Finely chop the brown onion. Finely chop the garlic (or use a garlic press). Pick and roughly chop the mint leaves. Grate the courgette. Grate the carrot (unpeeled).

2

Heat a large frying pan over a medium-high heat. Add the slivered almonds and toast, tossing, for 3-4 minutes, or until golden. Transfer to a plate. Return the frying pan to a medium-high heat and add a drizzle of olive oil. Add the onion and cook, stirring for 4-5 minutes, or until softened. Add the pork mince and cook, breaking up with a wooden spoon, for 4-5 minutes, or until browned.

3

Add a drizzle more olive oil, the garlic and chermoula spice blend to the pork mixture. TIP: Chermoula has a strong cumin flavour - use less if you or the kids prefer! Cook for 1-2 minutes, or until fragrant. Add the tomato paste and mango chutney and cook, stirring, for a further 2 minutes. Add the water (for the sauce), courgette, carrot and crumble in 1 chicken stock cube. Stir, then reduce the heat to medium and simmer for 10 minutes, or until thickened slightly. Season to taste with salt and pepper.

4

While the sauce is simmering, add the water (for the couscous) to a medium saucepan and crumble in the remaining chicken stock cube. Bring to the boil and add the couscous and a drizzle of olive oil. Stir to combine, cover with a lid and remove from the heat.

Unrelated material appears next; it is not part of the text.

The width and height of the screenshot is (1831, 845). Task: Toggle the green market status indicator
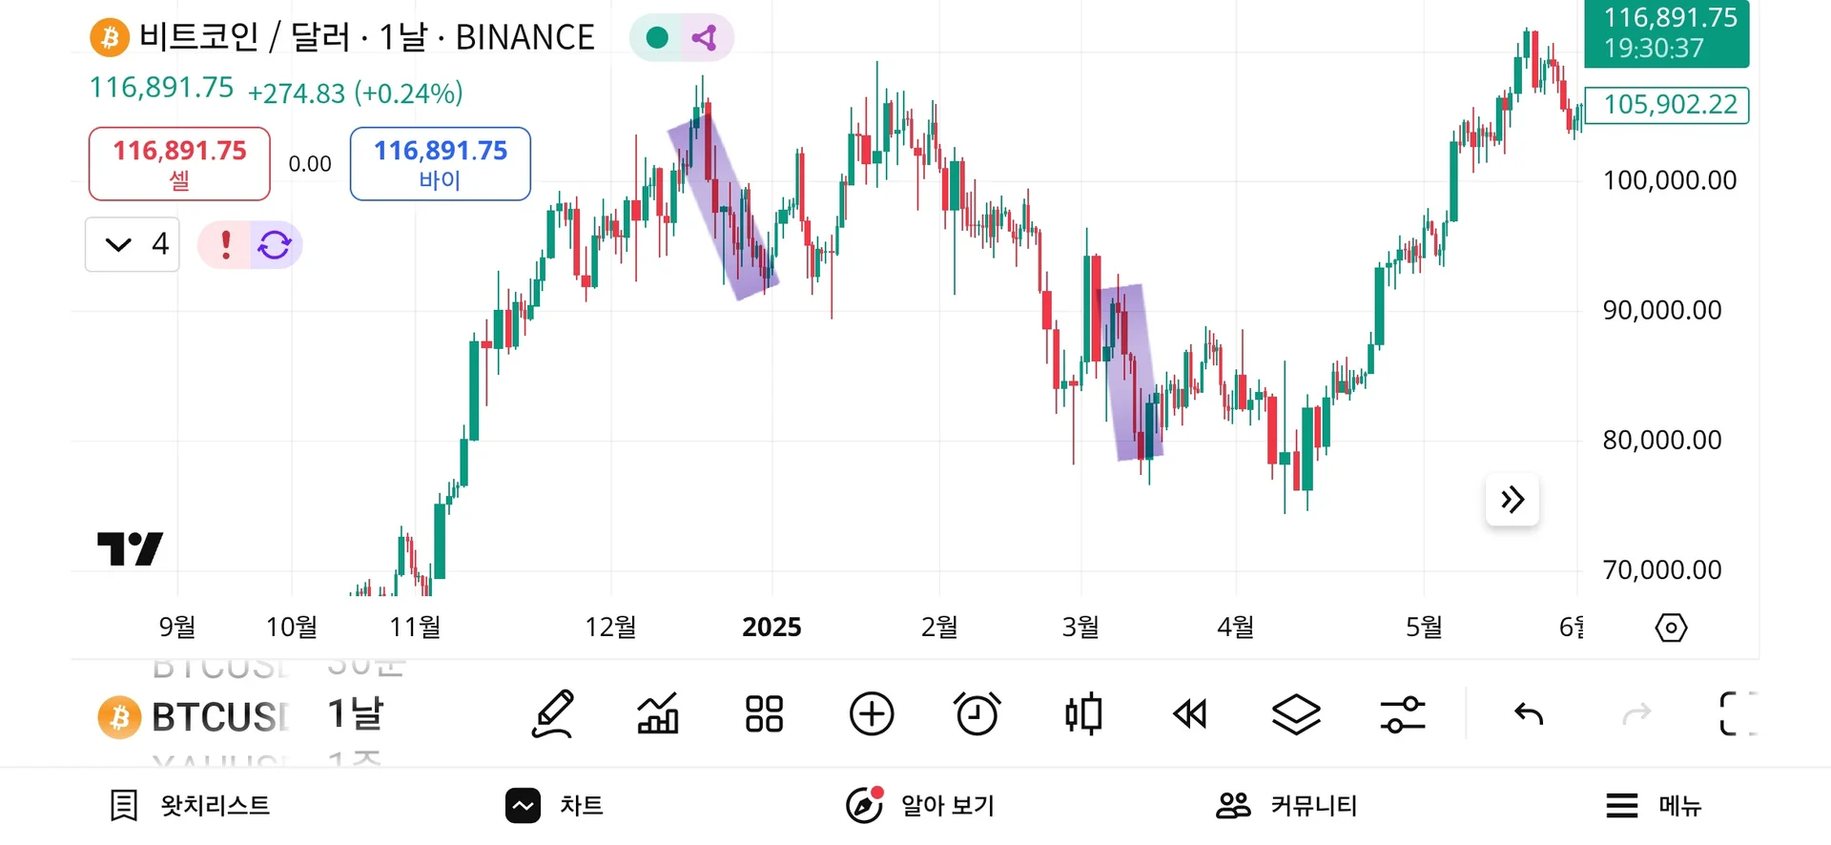tap(657, 38)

Set aside for 5 minutes, or until all the water is absorbed. Fluff the couscous up with a fork and stir through 1/2 the mint leaves.

5

While the couscous is cooking, slice the cherry tomatoes into quarters and place in a medium bowl with the 1/2 the mint, the vinegar, a drizzle of olive oil and a pinch of salt and pepper. Stir to combine. TIP: Leave some cherry tomatoes plain for the kids if you like!

6

Divide the mint couscous and Moroccan pork mince between bowls and top with a spoonful of the tomato salsa. Sprinkle with the toasted almonds.

TIP: For kids, follow our serving suggestion in the main photo!